Conflicts & War

The lives blighted by Peru’s crisis

By Carla Samon Ros

Lima, Feb 24 (EFE).- “They shot to kill,” Juan Jose Flores says of the Peruvian police who fired 36 pellets into the gut of his brother, Rosalino, during an anti-government protest last month in the southern region of Cuzco.

A few weeks ago, Rosalino marked his 22nd birthday lying in a hospital bed in Lima.

The pellets that lodged in his abdomen on Jan. 11 destroyed 60 percent of his intestines and he has to take nourishment through feeding tubes.

Before that fateful day, Rosalino was constantly on the move, between his classes at university and his job in construction. Now his life unfolds between the four walls of the hospital’s intensive care unit.

“Right now he’s conscious, thank God,” 24-year-old Juan Jose tells EFE. “But he will have long-term aftereffects.”

His brother’s injury was the occasion for Juan Jose’s first-ever trip to the capital. He visits Rosalino everyday at the hospital and keeps their parents back in Cuzco up to date on the patient’s progress.

Rosalino is one of the more than 1,880 people wounded – including 580 police – in the disturbances that broke out more than two months ago, according to the national ombud’s office, while the death toll stands at 70, the vast majority of them protesters.

Peru’s south, where indigenous people are in the majority, has been the hotbed of protests following the Dec. 7 ouster of elected President Pedro Castillo after he tried to dissolve Congress and convene a constitutional convention.

On Dec. 15, large numbers of people in the southern region of Ayacucho joined a national day of protest against the administration of transitional President Dina Boluarte and 10 perished at the hands of police and soldiers in the second-bloodiest day of the crisis.

One of the fatalities was Leonardo Hancco, 32, a machine operator taking part in a protest for the first time in his life to demand a better future for his 7-year-old daughter and for the twins he and 27-year-old wife Ruth Barcena were expecting.

Barcena watched her husband leave the house before dawn on Dec. 15 and after several hours passed with no word from, she learned from a neighbor that he had been shot.

“I left my house running wearing what I had on, I remember that I went barefoot,” she tells EFE while recounting “the slaughterhouse” she witnessed on the streets.

“There were bullets here, pellets there, tear-gas bombs,” Barcena says. “The people were running, fleeing … and they (soldiers and police) fired.”

Hancco made it to the hospital, but died two nights later.

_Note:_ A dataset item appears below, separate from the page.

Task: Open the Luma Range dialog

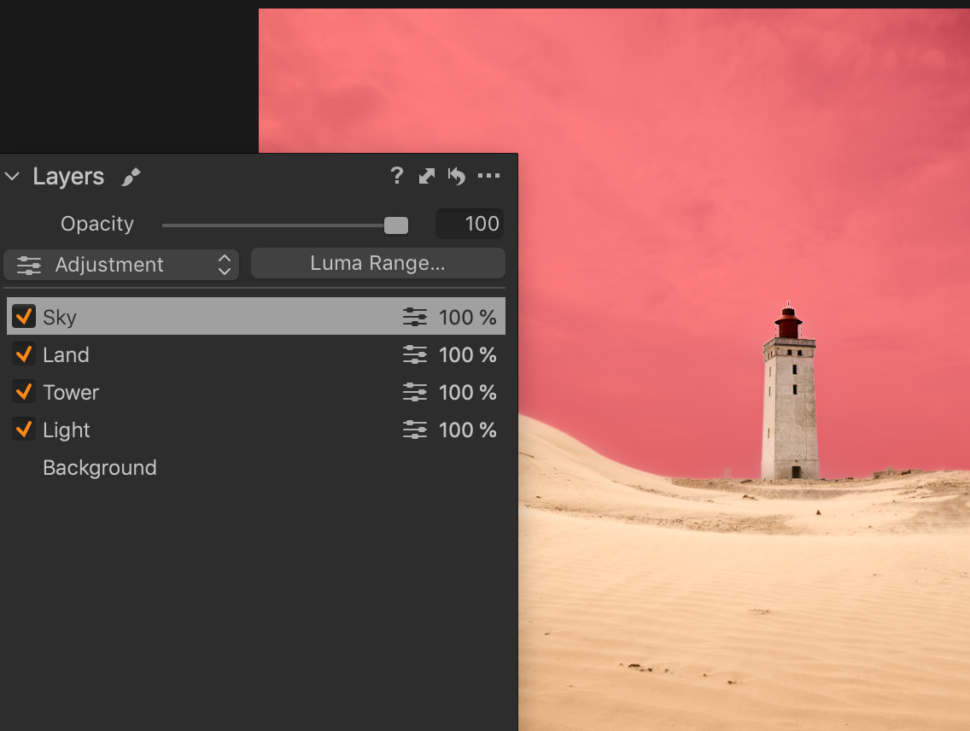Action: click(x=377, y=263)
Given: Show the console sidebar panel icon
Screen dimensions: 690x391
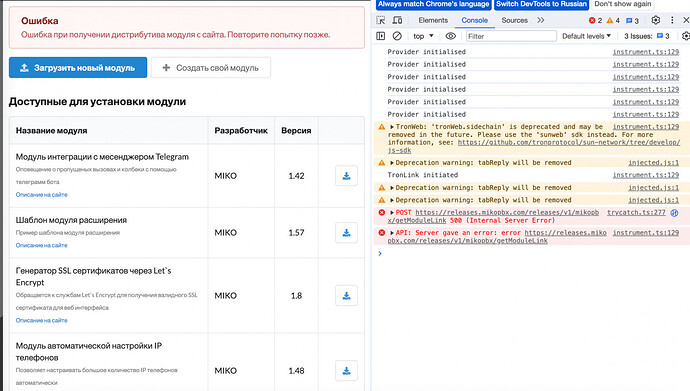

“I fell into depression and lost my babies,” Barcena says. “The person who killed my husband, killed my children as well.”

As leader of the Association of Families of People Murdered and Wounded on Dec. 15 in Ayacucho, Ruth Barcena is struggling for “truth, justice, reparation, no impunity and memory.”

Even so, she knows that her family’s loss, like that of many others, is irreparable, as she looks for a way to support herself and her daughter.

Roughly 570 km (354 mi) north of Ayacucho, in a shantytown on the outskirts of Lima, Juan Carlos Vergaray faces a similar challenge.

The 47-year-old construction worker doesn’t know how long it will take him to recover from the injuries he suffered a month ago when a dozen cops beat him as he tried to assist a young woman hurt during a protest.